Anomalous Enhancement of Yield Strength due to Static Friction

Abstract

Friction is fundamental to mechanical stability across scales, from geological faults and architectural structures to granular materials and animal feet. We study the mechanical stability of a minimal friction-stabilized structure composed of three cylindrical particles arranged in a triangular stack on a floor under gravity. We analyze the yield force, defined as the threshold compressive force applied quasi-statically from above at which the structure collapses due to sliding at the floor contact. Using singular perturbation analysis, we derive an expression which quantitatively predicts the yield force as a function of the static friction coefficient and a small dimensionless parameter $ε$ characterizing elastic deformation.

Figures (8)

• Figure 1: (a) Schematic of the system: three frictional cylinders, with a cylinder-floor friction coefficient $\mu$ are stacked under gravity and compressed from above by an external force $f$ applied to the top cylinder. (b) Contact forces $a,b,c,d$, and $e$ act between the cylinders and the floor. The $x$ and $y$ axes indicate the horizontal (along the floor) and vertical (normal to the floor) directions, respectively.

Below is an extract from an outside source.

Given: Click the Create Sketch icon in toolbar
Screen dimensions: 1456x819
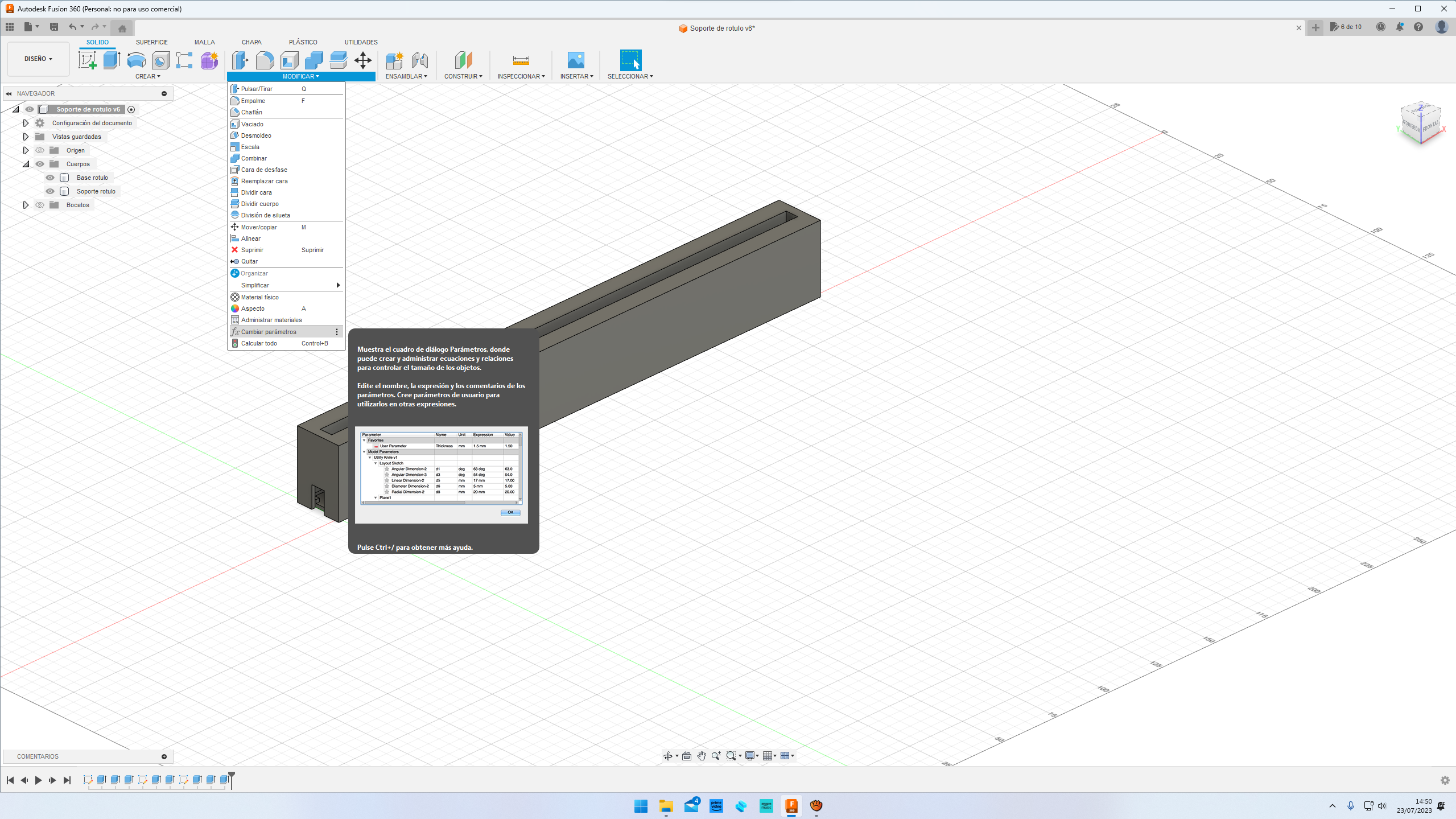Looking at the screenshot, I should coord(87,60).
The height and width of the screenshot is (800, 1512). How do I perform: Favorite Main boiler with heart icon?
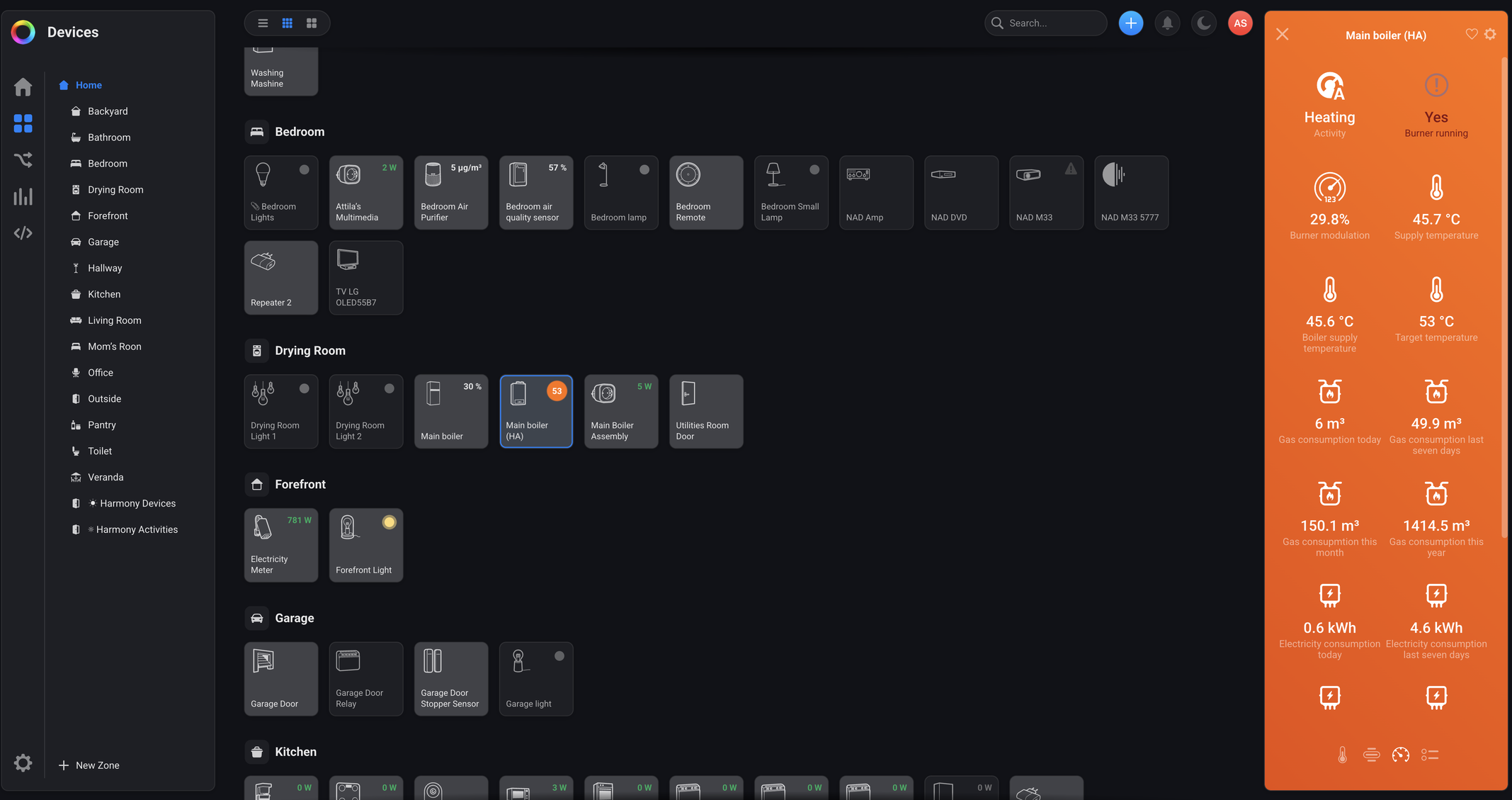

The unit normal and tangential vectors are defined at the contact point between cylinders.
• Figure 2: (a) Dependence of the yield force on the friction coefficient $\mu$. Comparison among the rigid-body result (purple curve), DEM simulations (symbols), and perturbative solutions (solid curves) for $k_n r / mg= 10^2$, $10^3$, and $10^4$. (b) Scaling of the yield force with respect to the dimensionless stiffness $k_n r / mg$ across the transition point, shown for $\mu = 0.25$, $\mu_c$, and $0.33$. Data symbols represent DEM simulation results, and solid curves indicate perturbative solutions.
• Figure 3: Displacement of the bottom cylinders under an applied force $f$. The bottom cylinders move vertically by a displacement $z$.
• Figure 4: Displacement variables under an applied force $f$. Cylinder 1 undergoes vertical displacement $\delta_{11}$, while cylinder 2 displaces vertically by $\delta_{21}$, horizontally by $\delta_{22}$, and rotates by an angle $\theta$.
• Figure S1: Preparation protocol for the initial state. The stacking procedure consists of three steps: (1) inward displacement of the walls by a distance $A$; (2) release of the top cylinder at a constant velocity $v_{\mathrm{fall}}$; and (3) retraction of the walls at a constant velocity $v_{\mathrm{wall}}$.